I was taking a stage combat class for fun. Of course, within the grand sweeping continuum of unfulfilled-hopes-and-dreams-that-is-Hollywood, this was serious stagecraft for some people. After 19 years of training in competitive fencing, this was nothing like that for me. Surprisingly though, it revealed some unexplored worlds that I had no idea about: sexiness, charisma, style.

I walked into class one day and there she was. Distinctively beautiful, poised and altogether as non-demure and fully in-your-face as any fencer could be. That night, we worked on a scene where she was the hero and we were the bad guys. She got to kick our asses. She looked damn good doing it and she made no secret of how much she reveled in her own power. Almost immediately, irrevocably, I fell in love with her.

I had nothing of her sense of danger, nothing of her need to test boundaries. We went out on only one occasion that could have been misconstrued as romantic. If there was ever a possibility of a mutual tryst, it flared briefly that night and fizzled.

I remember her saying "I could invite you up but I have to get an early night" and as gentlemen like myself have always done, I respected her wishes without the faintest idea of what might really be going on. I professed my interest, asked her out, heard that she was seeing someone else and realized that it was hopeless. I either refused or found myself incapable of giving up, continuing to reach for the unimaginable goal of being with her. The romanticism, suffering, and fantasy fed on deep hidden things. I hated it. I loved it. It caught me up in its clutches and it sure as hell wasn't letting me go.

It was a little disconcerting how she easily accepted my feelings. Who knows? Perhaps she enjoyed the attention. Perhaps she was oblivious. This was untamed and driven psychology. It fed a dark shard of thought that resonated darkly within me, slyly muttering "Why would she want you? Why would anyone want you?"

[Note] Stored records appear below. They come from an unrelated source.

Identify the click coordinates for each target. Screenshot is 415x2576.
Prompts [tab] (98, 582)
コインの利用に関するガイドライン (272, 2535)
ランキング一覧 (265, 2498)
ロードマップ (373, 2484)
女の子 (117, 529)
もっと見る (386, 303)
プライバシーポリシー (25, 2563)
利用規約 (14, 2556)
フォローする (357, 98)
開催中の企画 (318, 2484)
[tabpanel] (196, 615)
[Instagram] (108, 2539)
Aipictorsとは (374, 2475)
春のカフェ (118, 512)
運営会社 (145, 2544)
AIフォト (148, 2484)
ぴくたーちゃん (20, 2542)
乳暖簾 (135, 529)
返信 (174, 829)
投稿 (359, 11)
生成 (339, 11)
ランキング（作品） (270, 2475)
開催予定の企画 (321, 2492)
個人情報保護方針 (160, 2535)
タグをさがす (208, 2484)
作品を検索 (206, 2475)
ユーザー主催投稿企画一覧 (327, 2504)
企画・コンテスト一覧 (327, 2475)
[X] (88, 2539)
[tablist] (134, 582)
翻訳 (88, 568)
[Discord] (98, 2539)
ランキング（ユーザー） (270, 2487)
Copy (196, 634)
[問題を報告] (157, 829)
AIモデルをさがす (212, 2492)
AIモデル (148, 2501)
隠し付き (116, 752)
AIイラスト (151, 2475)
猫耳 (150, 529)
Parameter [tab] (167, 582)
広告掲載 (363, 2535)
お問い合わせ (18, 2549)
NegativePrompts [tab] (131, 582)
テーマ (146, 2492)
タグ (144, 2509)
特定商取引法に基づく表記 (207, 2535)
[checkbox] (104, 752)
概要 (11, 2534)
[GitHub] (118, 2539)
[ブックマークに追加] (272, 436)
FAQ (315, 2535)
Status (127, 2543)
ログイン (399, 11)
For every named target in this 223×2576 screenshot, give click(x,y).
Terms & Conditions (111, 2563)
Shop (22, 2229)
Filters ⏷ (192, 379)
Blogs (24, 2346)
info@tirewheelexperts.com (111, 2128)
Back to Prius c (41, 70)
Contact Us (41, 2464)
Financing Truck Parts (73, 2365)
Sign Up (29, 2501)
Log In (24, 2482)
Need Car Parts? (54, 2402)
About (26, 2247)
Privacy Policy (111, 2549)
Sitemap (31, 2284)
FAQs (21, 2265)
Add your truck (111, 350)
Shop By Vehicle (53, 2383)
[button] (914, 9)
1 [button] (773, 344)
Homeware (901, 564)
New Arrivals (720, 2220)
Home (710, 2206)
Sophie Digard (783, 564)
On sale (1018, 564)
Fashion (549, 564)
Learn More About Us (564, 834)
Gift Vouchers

One time as friends, we were going to a comedy show and I, the man, drove. I picked her up looking forward to spending a nice evening with her. I remember vividly the moment when my car simply conked out at a traffic light near the venue. I felt a flash of panic. I sat, hands frozen on the wheel, breathless and frankly aghast. She calmly reached across me, hit the hazard lights on the dashboard and started to look around for a place to stash the car. She was unbelievably gracious all evening and I was mortified. As I said goodnight, I put her into a taxi and tried to preserve some vestige of bravado. The cause of the breakdown was that I had forgotten to fill up the car and had run out of gas.

Amid all this humiliation, unfulfilled desire and self-loathing, there was a moment, utterly vivid and astonishing clarity. I remember one day I was fighting through tears and feeling quite utterly miserable over her. A quiet soft voice welled up in me and said, quite clearly, "Its OK for you to feel this way. You love her and she doesn't love you back".

It was simply the act of giving permission to be, pronounced internally with a gentleness that makes me soften even now. I remember how the tears retreated, how the clenching knot in my belly untied and how my whole body unwound. It was a moment I will remember forever.

We're still friends, Tink and I. She's still with the same guy, still a free spirit, still beautiful. I now know, that like Cyrano with Roxane, some element of my own self-loathing had needed an external beauty to help in the search redemption. The moment I let all that go was an inflection point of the highest magnitude. It was the moment when my compassion for myself finally outweighed my sense of everything I lacked. In some sense it was the moment the blades came apart, separated and were put back in their scabbards.